• _DO THIS_:
Render every line of the items below as a numbered list, skipping blank lines and omitting the pictures.

• _EXTRACTED MATERIAL_:
- - - - - - -
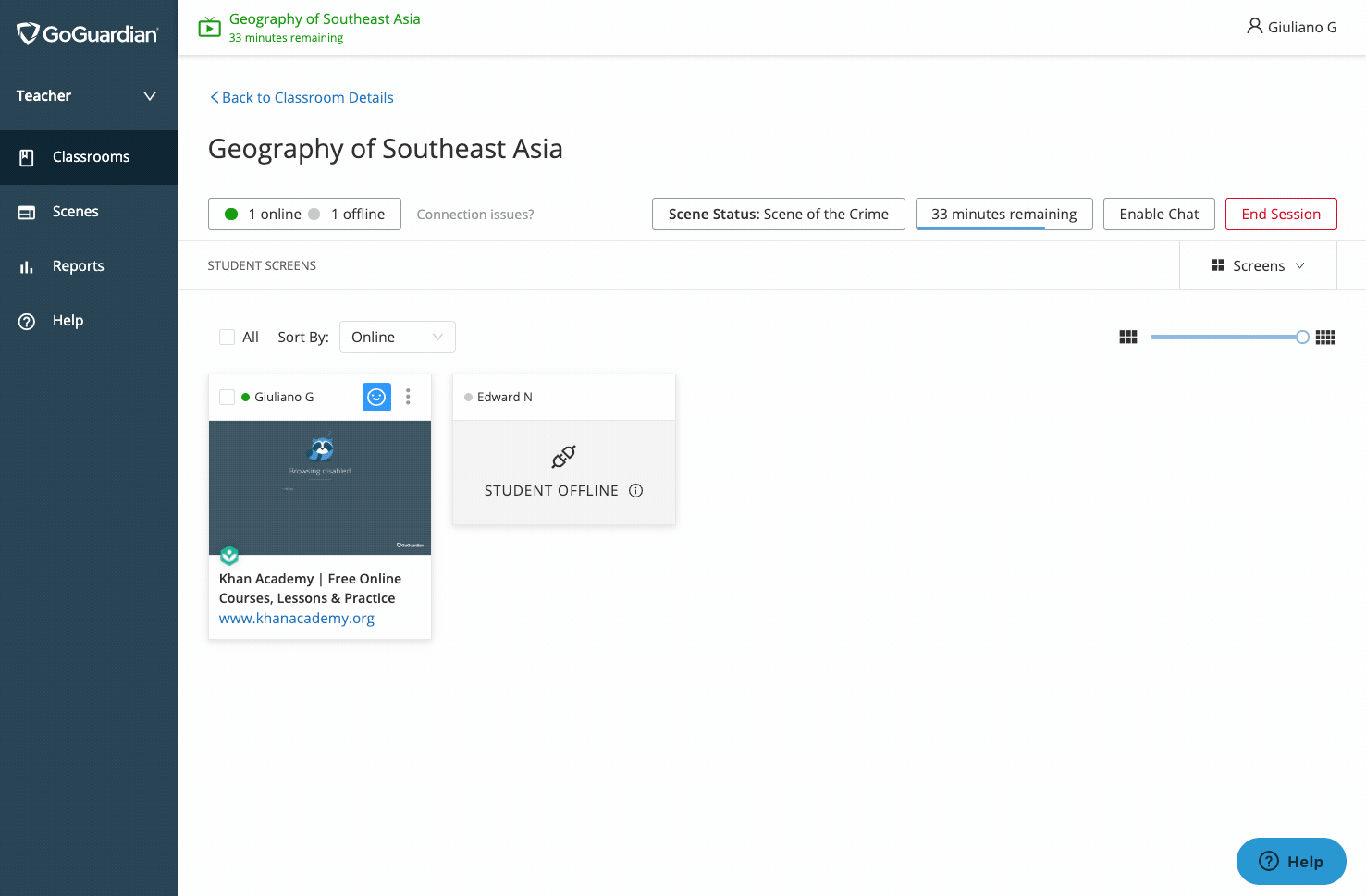Click the Student Offline info icon

[636, 491]
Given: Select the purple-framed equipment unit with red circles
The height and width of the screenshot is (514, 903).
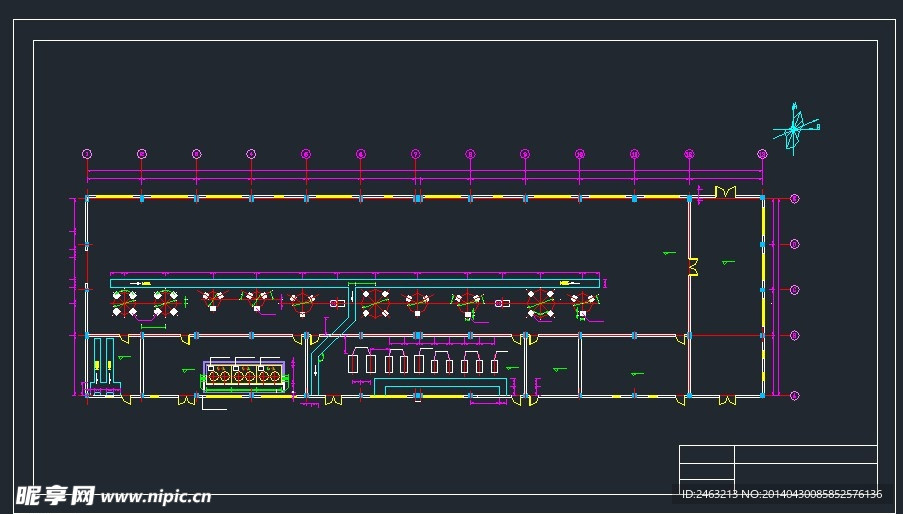Looking at the screenshot, I should click(245, 376).
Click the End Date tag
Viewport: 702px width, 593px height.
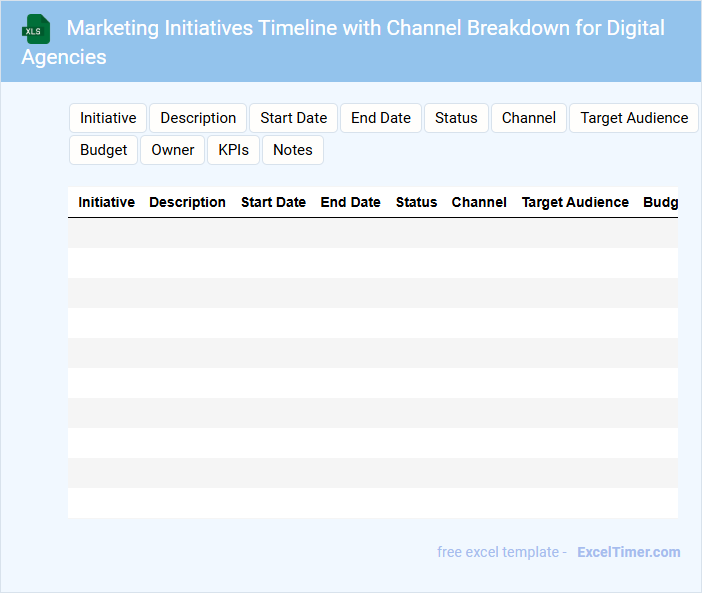380,118
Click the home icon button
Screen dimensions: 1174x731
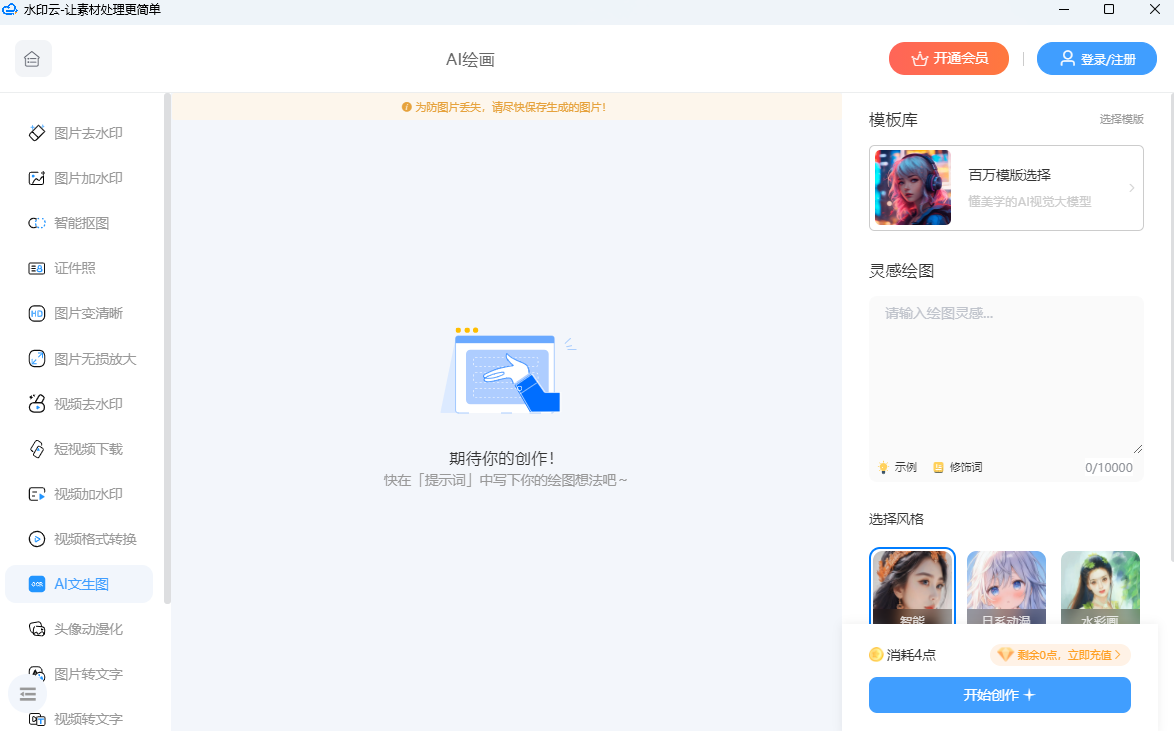point(33,59)
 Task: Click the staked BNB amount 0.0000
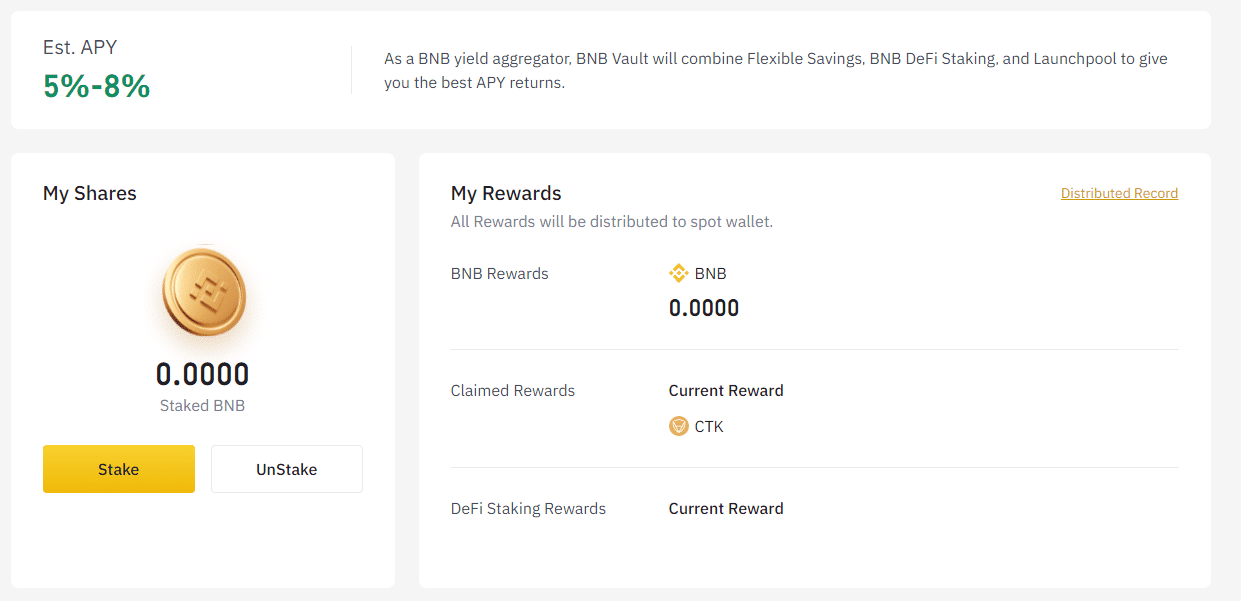(202, 375)
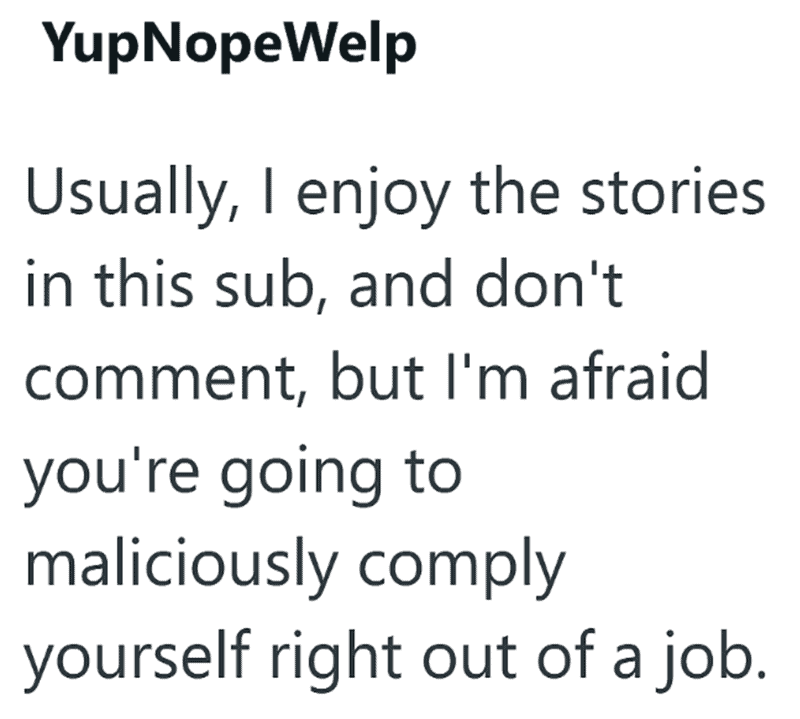The image size is (800, 719).
Task: Click the word "going" in the comment
Action: tap(301, 477)
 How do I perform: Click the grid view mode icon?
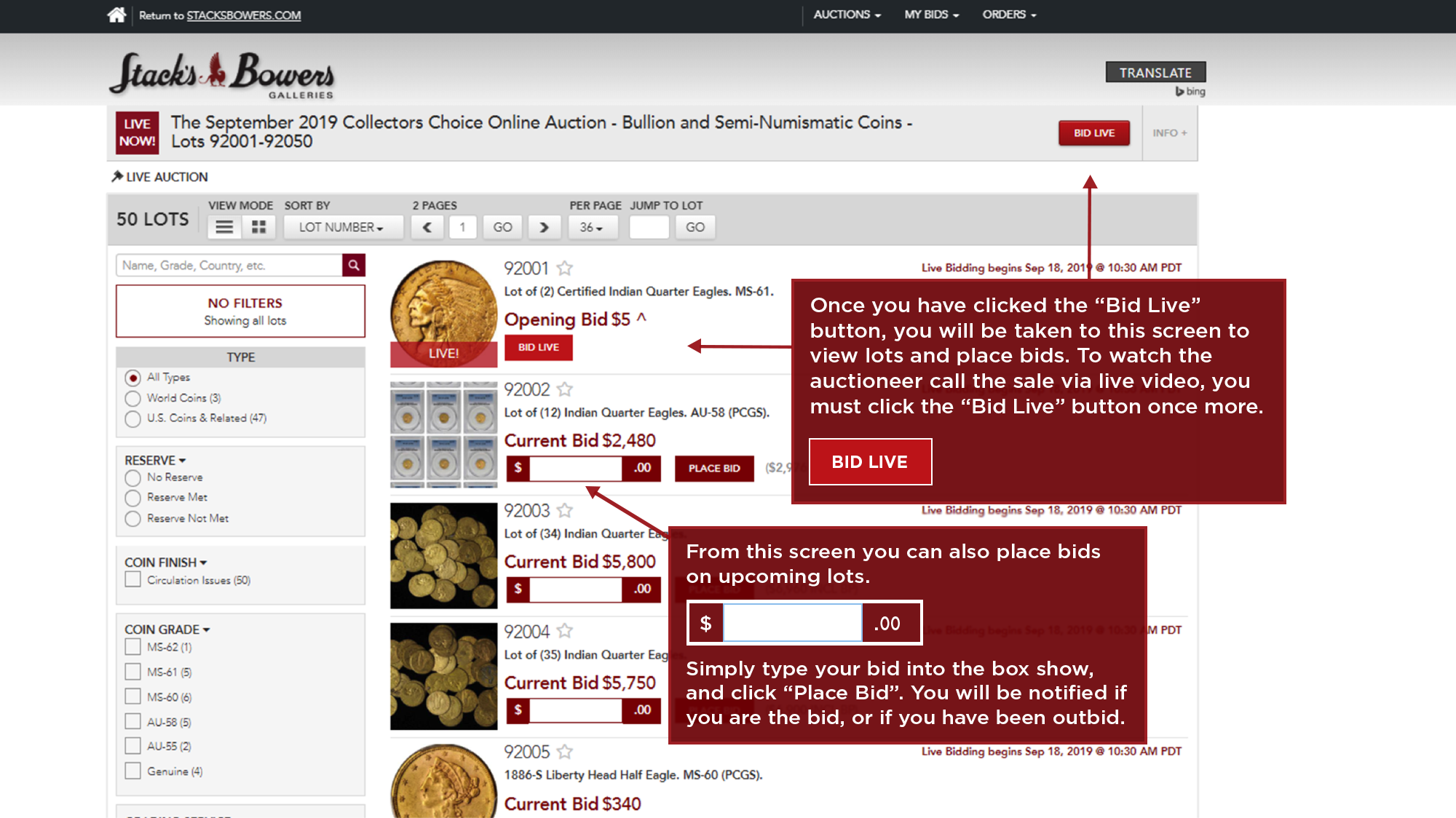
- - - - - - -
• _RESULT FOR THIS TASK_:
1. Click the Student Offline info icon
2. [636, 491]
3. Given: Select the purple-framed equipment unit with red circles
4. The height and width of the screenshot is (514, 903).
5. Looking at the screenshot, I should click(245, 376).
6. Click the End Date tag
7. Viewport: 702px width, 593px height.
8. 380,118
9. Click the home icon button
10. Screen dimensions: 1174x731
11. point(33,59)
12.  Task: Click the staked BNB amount 0.0000
13. (202, 375)
14. The image size is (800, 719).
15. Task: Click the word "going" in the comment
16. Action: tap(301, 477)
17.  How do I perform: Click the grid view mode icon?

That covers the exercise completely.